このややこしい話し方にはなにかあるだろうとは思ってたけど、ユカちゃんは私と一緒に周りに聞かせるつもりで喋ってるんだな。ユカちゃんとしては、現在の防衛隊での立場としてはマチェーテの入手元を知らないことになっている、ということだ。
つまり、それに関してはユカちゃんの返事に期待しないで、こっちはこっちとして勝手にしゃべるしかないってことだな。

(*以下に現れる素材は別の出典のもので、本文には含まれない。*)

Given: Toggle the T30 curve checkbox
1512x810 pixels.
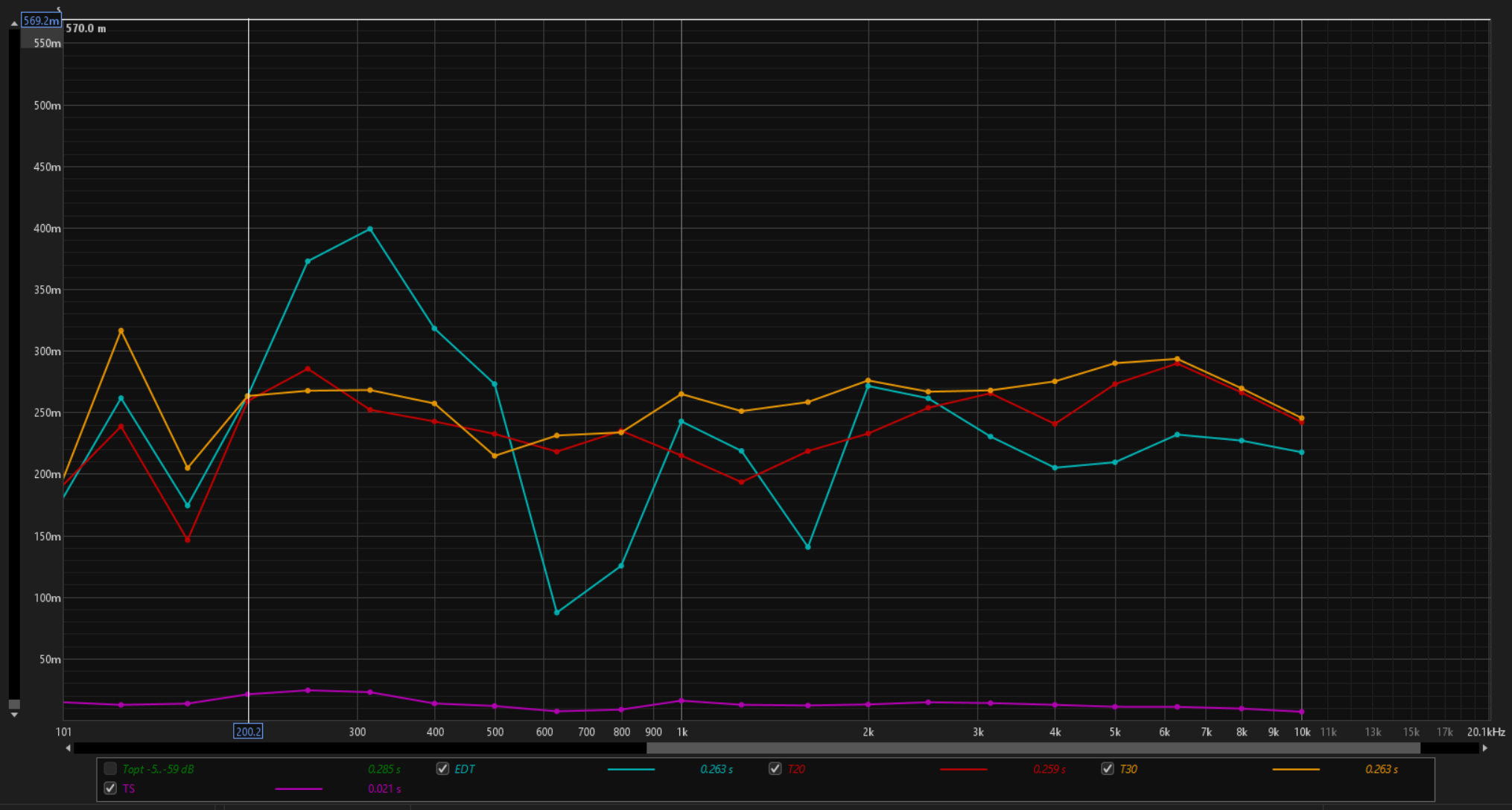Looking at the screenshot, I should coord(1108,769).
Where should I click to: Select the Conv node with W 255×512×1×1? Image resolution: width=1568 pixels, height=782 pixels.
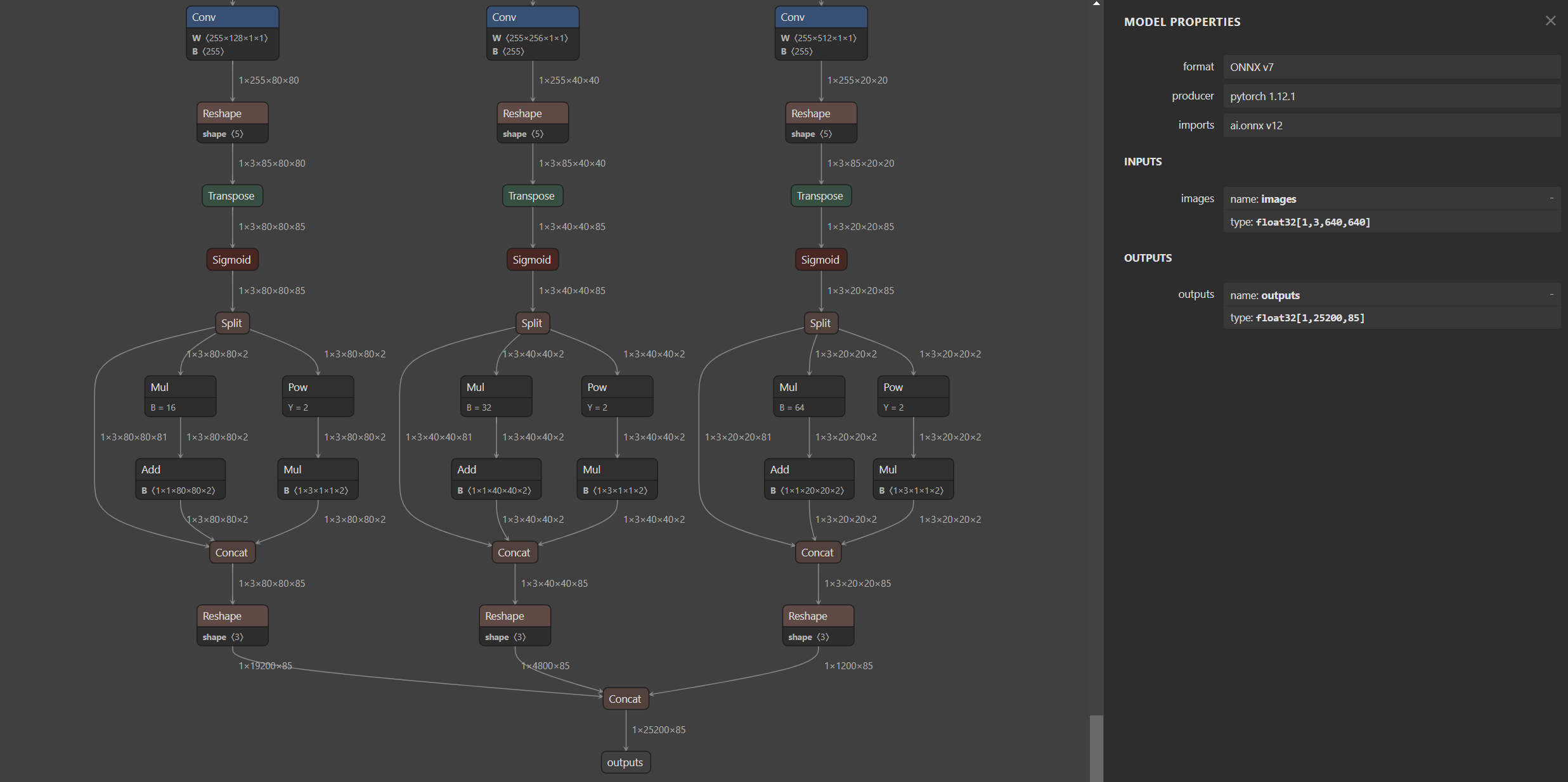point(820,18)
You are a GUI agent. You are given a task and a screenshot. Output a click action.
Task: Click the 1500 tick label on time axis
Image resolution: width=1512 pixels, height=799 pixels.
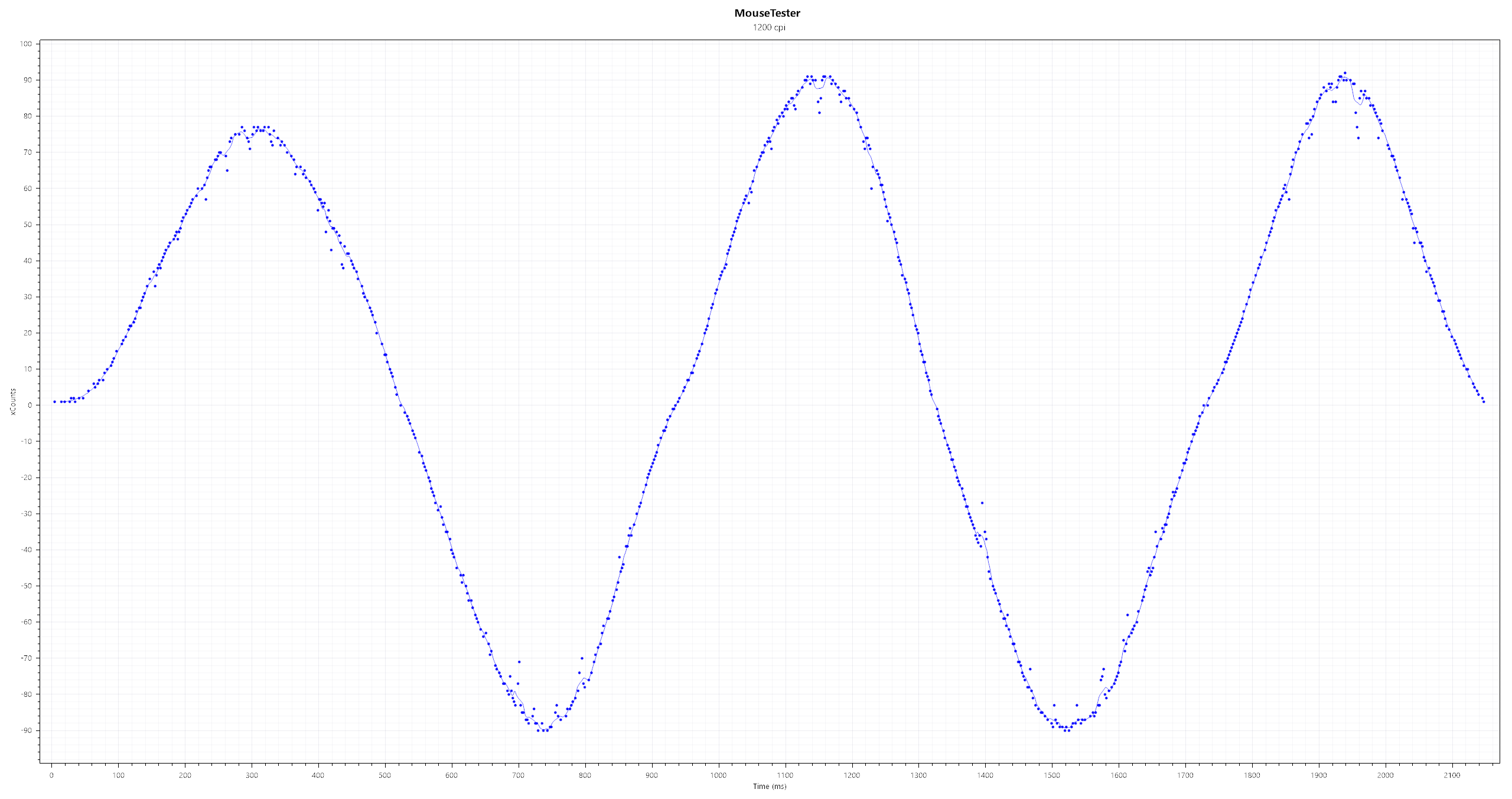tap(1051, 775)
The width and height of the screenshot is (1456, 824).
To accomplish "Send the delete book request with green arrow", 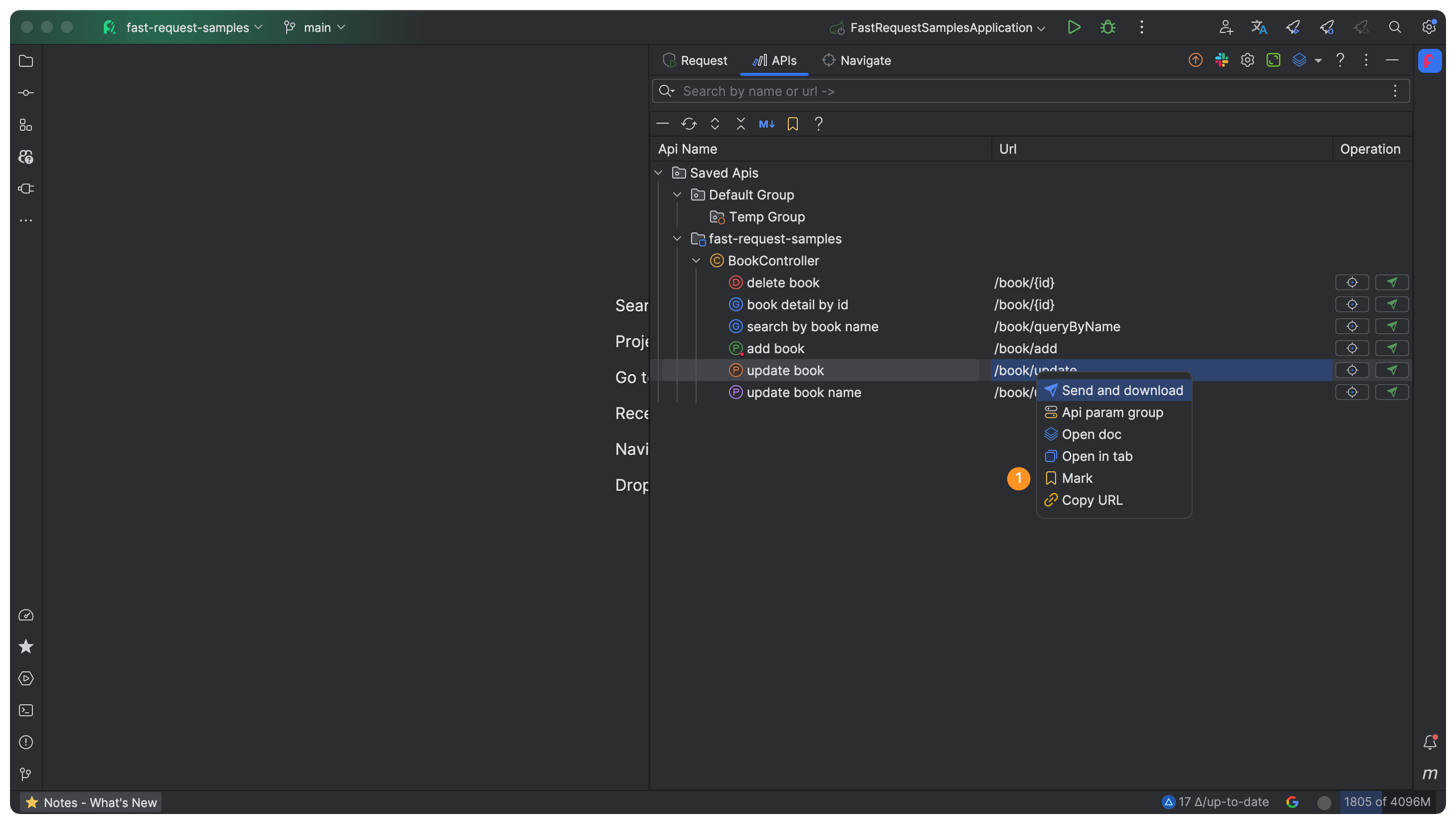I will 1392,282.
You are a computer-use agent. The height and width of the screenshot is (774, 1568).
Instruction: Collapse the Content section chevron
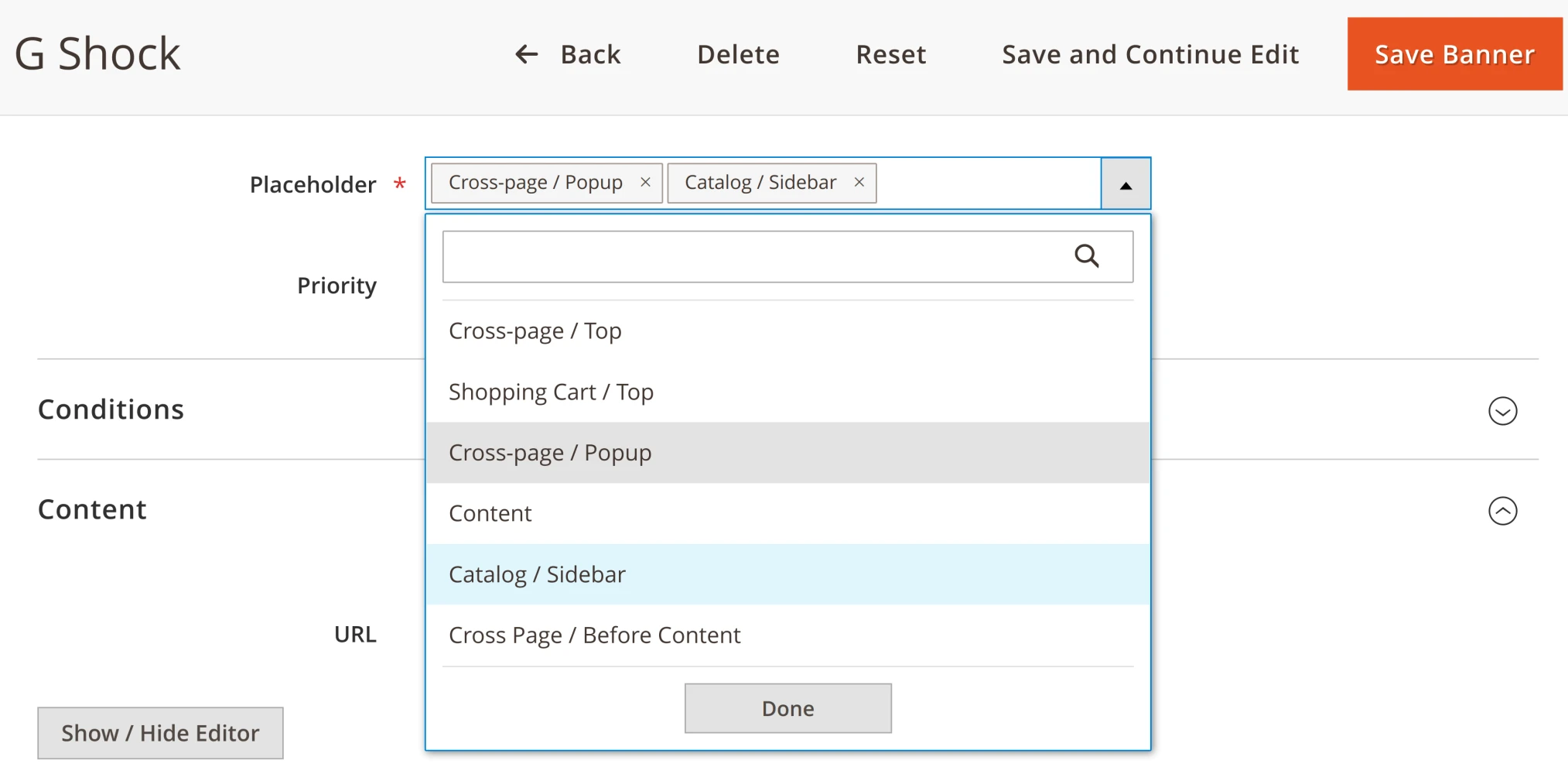(x=1502, y=511)
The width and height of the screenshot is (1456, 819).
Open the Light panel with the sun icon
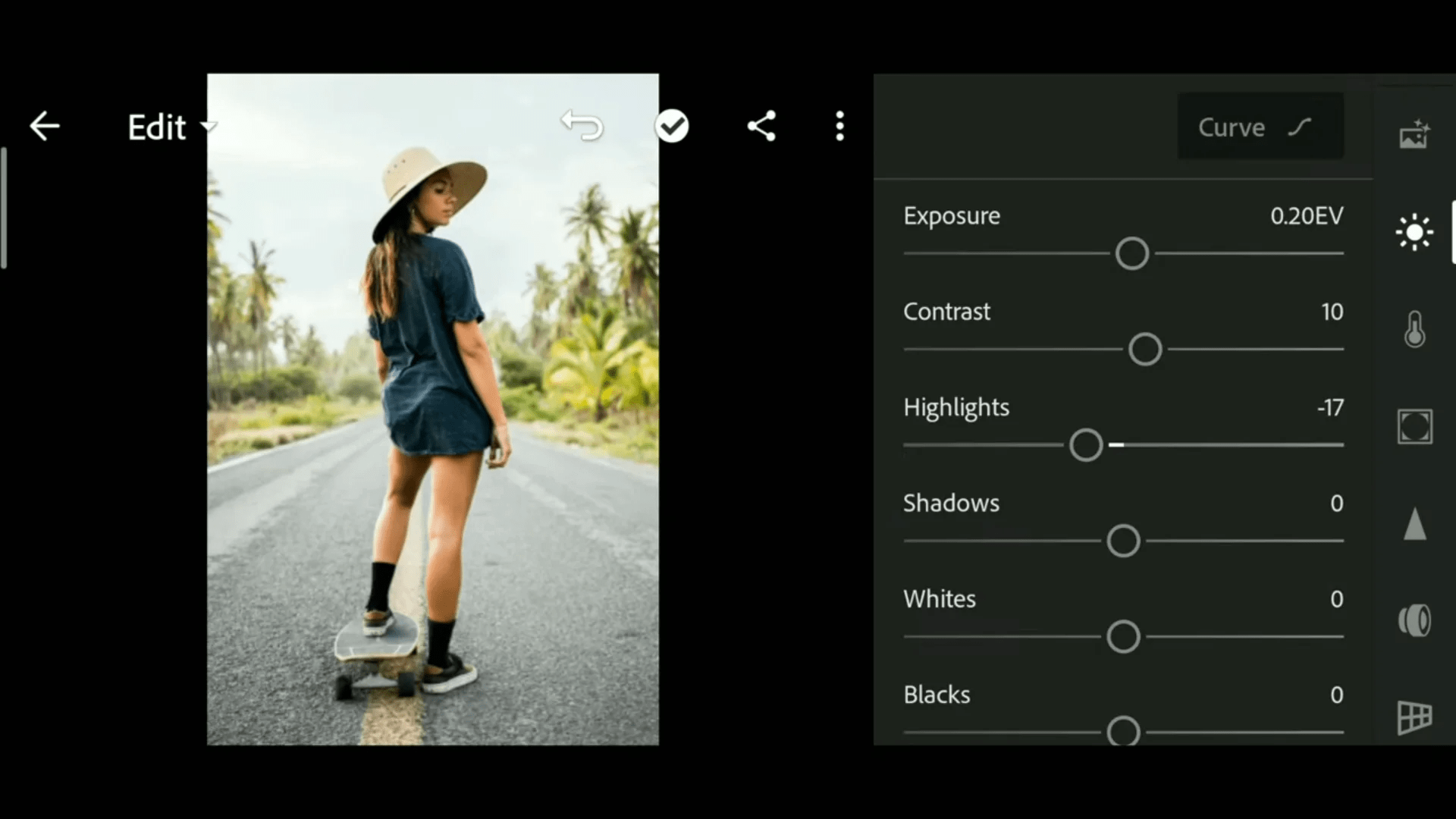pyautogui.click(x=1414, y=232)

「ごめん、佐々也。あんまり喋るなって言われちゃった。ここで聞いたことは内緒にしてね」
「もしかして私は知ってない方が良い?」
「やだ、佐々也があのバカでかいナイフのことを知らないなんてもちろんわかってるわよ。そうだ、話は変わるけど、窓って最近好きな人が居るらしいんだけど、佐々也はなんか聞いてる? あんた、最近は窓と仲良くしてるからさ」
あー、ゴジと話がしたいのね。
ユカちゃんと私で窓ちゃんがゴジを好きだって話はしたことがないけど、もはや公然の秘密みたいなものだ。ぞっちゃんもクラスメイトから確かめるように頼まれたりしていた。
「次の休み時間にゴジからユカちゃんに連絡させるよ」
「急に話が変わったわけじゃないわよ。窓にほら、白状させるのになんか材料があった方が良いんじゃないかと思ったってこと。あの子は頑固だから、私が言って聞かせるだけじゃたぶん上手く行かないからさ」
会話が成立してないけど、これも周りに布石を打ってるんだろう。
「なにか心当たりがあったら、また連絡してよ。あと、逮捕のことはこっちから報告するから、クラスのみんなには内緒にしておいてね」
「あー、了解。内緒にしておく」
「じゃあね。また連絡するから」
「あいー」
切られた。
いやしかし急展開というかなんと言うか。窓ちゃんが逮捕されるなんてなぁ。
違うか。こんなそんなのん気な話ではないよな。
さてさてゴジにどうやって切り出したもんか。
とりあえず、次の休み時間に話がある、とだけ学校の端末でダイレクトメッセをしておく。